All the books I have read in this series (Let it Be by Colin Meloy, Forever Changes by Andrew Hultkrans, Armed Forces by Franklin Bruno, and Abba Gold by Elisabeth Vincentelli) have been great, but I'm still incredibly nervous about the upcoming In the Aeroplane Over the Sea edition by Kim Cooper. I don't know anything about Ms. Cooper besides what the 33 1/3 website tells me, but I'm just not sure I trust her with my favorite album of all time. I've watched with a mix of satisfaction, surprise, and more than a little selfish dismay as NMH's masterpiece has risen in popularity in the last few years. I don't know why it's gained such a following recently -- or, rather,I don't know why it took so long for the album to gain the recognition it deserves. But sometimes it makes me mad. I think of the album as mine, and I am not sure I trust all these newcomers to care about it as much as I do.

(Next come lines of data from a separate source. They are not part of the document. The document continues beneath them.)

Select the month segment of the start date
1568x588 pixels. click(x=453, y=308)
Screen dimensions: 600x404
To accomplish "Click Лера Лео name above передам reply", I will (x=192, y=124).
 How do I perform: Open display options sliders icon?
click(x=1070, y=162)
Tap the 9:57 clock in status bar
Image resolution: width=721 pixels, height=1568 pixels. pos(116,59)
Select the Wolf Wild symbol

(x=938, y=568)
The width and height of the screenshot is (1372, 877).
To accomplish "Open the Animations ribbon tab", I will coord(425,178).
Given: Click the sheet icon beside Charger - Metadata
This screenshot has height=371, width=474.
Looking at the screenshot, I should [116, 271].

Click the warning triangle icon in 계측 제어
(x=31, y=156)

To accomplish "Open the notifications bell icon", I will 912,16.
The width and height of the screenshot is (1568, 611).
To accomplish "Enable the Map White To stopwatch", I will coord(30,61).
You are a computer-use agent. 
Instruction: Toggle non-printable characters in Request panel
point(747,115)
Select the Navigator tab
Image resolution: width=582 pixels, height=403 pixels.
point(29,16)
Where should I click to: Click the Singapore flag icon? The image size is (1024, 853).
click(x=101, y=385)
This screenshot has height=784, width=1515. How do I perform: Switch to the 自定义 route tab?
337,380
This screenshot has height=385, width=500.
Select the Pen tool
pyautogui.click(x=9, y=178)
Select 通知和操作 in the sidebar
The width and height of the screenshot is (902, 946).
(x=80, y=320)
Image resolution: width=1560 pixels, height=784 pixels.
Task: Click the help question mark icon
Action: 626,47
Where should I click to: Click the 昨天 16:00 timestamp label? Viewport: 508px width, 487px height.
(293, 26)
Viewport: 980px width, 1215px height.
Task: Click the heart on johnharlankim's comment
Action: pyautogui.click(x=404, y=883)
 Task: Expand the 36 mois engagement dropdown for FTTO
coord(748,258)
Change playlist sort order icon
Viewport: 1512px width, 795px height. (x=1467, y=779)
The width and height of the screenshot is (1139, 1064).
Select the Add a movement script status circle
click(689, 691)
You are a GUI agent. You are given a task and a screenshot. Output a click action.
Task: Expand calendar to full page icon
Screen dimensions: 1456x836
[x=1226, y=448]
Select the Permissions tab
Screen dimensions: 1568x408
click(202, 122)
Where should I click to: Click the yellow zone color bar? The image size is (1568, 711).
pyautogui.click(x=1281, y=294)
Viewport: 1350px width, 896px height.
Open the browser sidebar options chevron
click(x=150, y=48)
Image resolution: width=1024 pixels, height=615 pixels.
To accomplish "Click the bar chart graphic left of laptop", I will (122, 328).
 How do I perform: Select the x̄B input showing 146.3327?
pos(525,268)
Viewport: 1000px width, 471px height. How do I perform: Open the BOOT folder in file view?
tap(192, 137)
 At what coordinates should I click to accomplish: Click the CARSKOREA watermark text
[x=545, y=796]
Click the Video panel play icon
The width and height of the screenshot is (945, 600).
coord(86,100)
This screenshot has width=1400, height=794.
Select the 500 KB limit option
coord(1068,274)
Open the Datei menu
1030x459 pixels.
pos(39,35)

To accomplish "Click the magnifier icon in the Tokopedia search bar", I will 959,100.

In high school there was this girl who I thought was really cute, and I really believed that I was the only one who truly understood how amazing she was. Then one day all the other guys seemed to catch on. For some reason, liking her didn't feel quite as good any more. Maybe it was because some forward for the hockey team got her pregnant and she didn't carry the baby weight very well at all. And maybe this girl didn't go to my high school and this was all just a movie. But what I'm saying is that I wish I was the only one who had ever heard In the Aeroplane Over the Sea. So fuck off.
Wow. This post didn't really end up where I expected it to. But since I have probably aliented all my readers, you can go check out the 33 1/3 blog, they won't swear at you, they're too busy shitting all over the thing in the world that you hold most dear and then laughing about it.